Photo by Al Applerose










Jojo Diaz Finale for Year 2015 at Fantasy Springs Casino




By David A. Avila


Making the U.S. Olympic boxing team four years ago was an incredible feat for Jojo Diaz especially considering the thousands of young boxers participating nationwide.

It takes years of adapting a style, honing reflexes and meeting all challengers across the world.

But that was the amateur boxing world. Now the South El Monte prizefighter treads in the completely different universe of the professional boxing circuit. It’s all about entertainment and that’s a 180-degree difference from amateur boxing.

Diaz (18-0, 10 Kos) will test his burgeoning professional boxing tools against Mexico’s Hugo “Olimpico” Partida (20-6-2, 15 Kos) at Fantasy Springs Casino on Friday Dec. 18. The super bantamweight showdown will be televised on Estrella TV.

As an amateur Diaz was able to use his superior reflexes and agility to dart in and out with speedy combinations before the opponent could react. It was a clean formula that took him all the way to the London Olympic Games in 2012.

Pro boxing requires a different formula. Fans want to see action and that requires less darting in and out and more hitting, slipping punches and hitting some more. It’s a far more dangerous sport that can result in serious injuries. Also, there’s no head gear like amateur boxing.
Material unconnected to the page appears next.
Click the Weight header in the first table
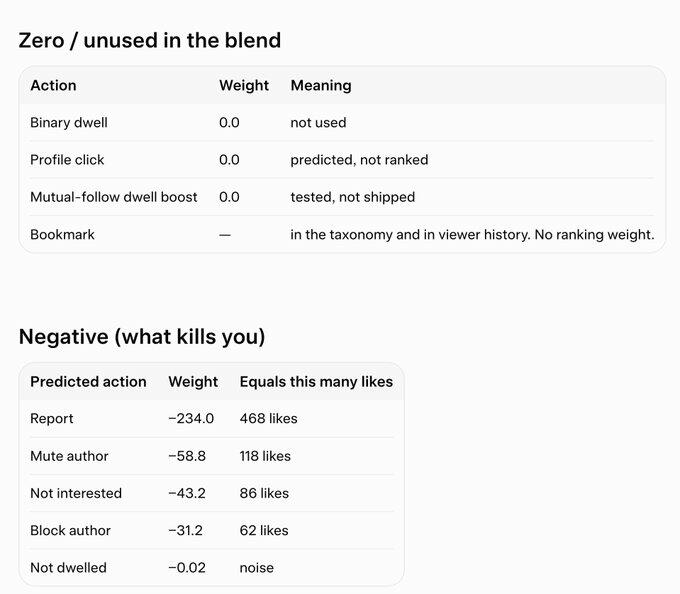The width and height of the screenshot is (680, 594). (x=244, y=85)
Diaz has slowly erased those survival instincts to run from danger and adapted a more stay and fight philosophy that incites the crowd. It’s all about pleasing the fans in the pro boxing world.

It’s interesting to note that as a youngster Diaz was badgered by other kids.
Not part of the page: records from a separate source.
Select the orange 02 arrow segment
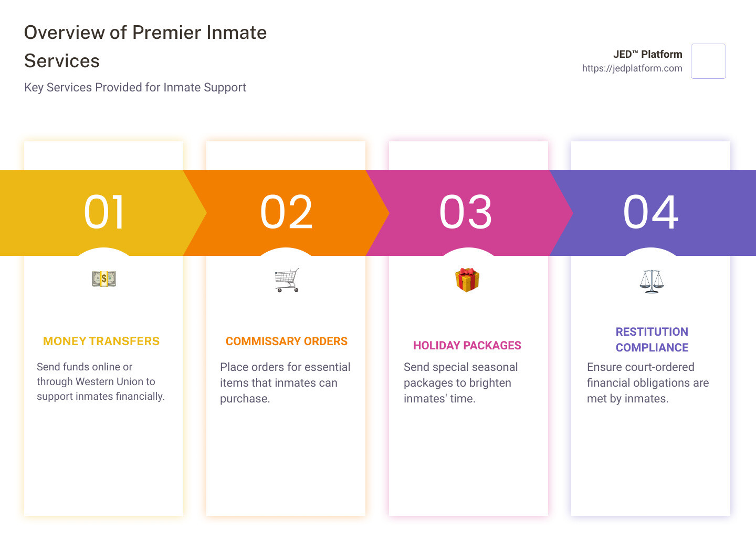The image size is (756, 538). [286, 213]
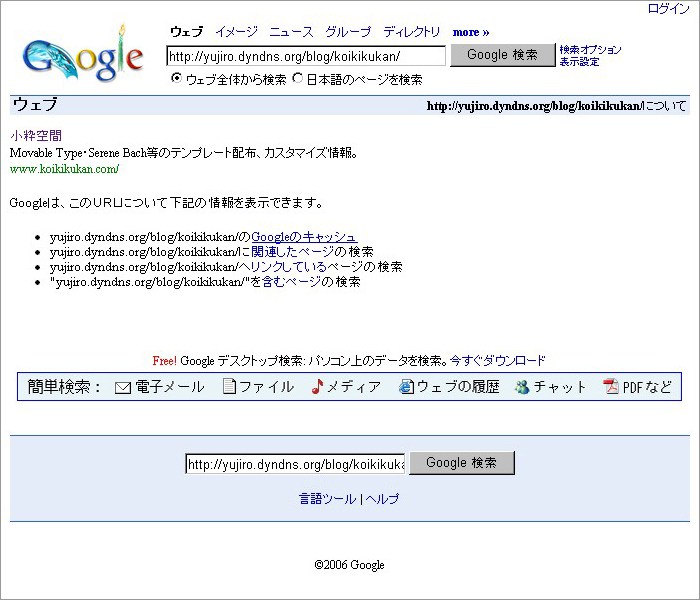Click the Google logo

point(83,57)
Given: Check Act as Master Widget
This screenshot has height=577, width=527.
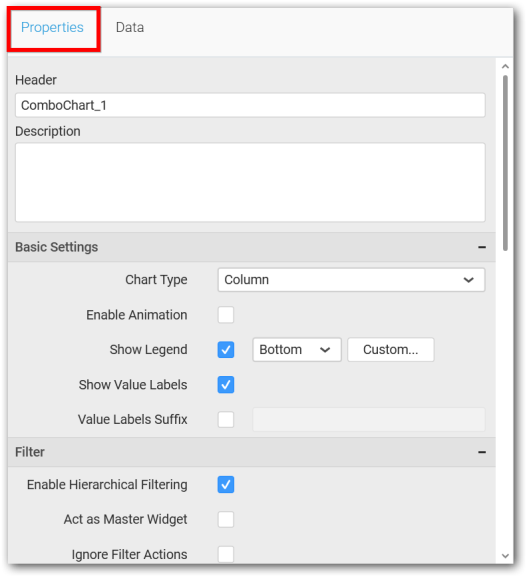Looking at the screenshot, I should click(226, 520).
“It’s the reason I started boxing,” Diaz, 23, says. “I was picked on and bullied.”

The always smiling Diaz became a mainstay at the South El Monte boxing gym and his superior quickness and speed showed in boxing tournaments. When he emerged as the representative for the US Olympic boxing team it was no surprise to Southern Californians. They had watched his progress for years.

“He’s always had a lot of talent,” said Ben Lira, a long-time boxing trainer at South El Monte.

At the Olympic Games, Diaz defeated Ukraine’s Pavlo Ishchenko but was defeated by Cuba’s Lazaro Alvarez. It was a loss that puzzled many watching on television. But the amateur scoring system has puzzled Americans for decades.

Judges in pro boxing can be puzzling too on occasion, but that’s where aggression can reap huge benefits. Though Diaz is capable of fighting 12 rounds without getting hit, it’s more beneficial to engage at closer quarters. It helps the judges and pleases the fans.

At Diaz’s last fight he was able to nullify the attacks of the very rugged Ruben Tamayo. The fight at Fantasy Springs last October resulted in a clear cut victory that saw judges give him every round.

“He was a very awkward fighter,” said Diaz of Tamayo. “I was able to pick him apart.”

Diaz hopes to pick apart Partida too especially with the vacant NABF featherweight title as the prize.

“I’m fighting for the NABF title so this is the biggest fight so far,” said Diaz while preparing at South El Monte. “I want 2016 to be my breakout year and fight my way to a world title shot. I want to be the next big thing in my weight class.”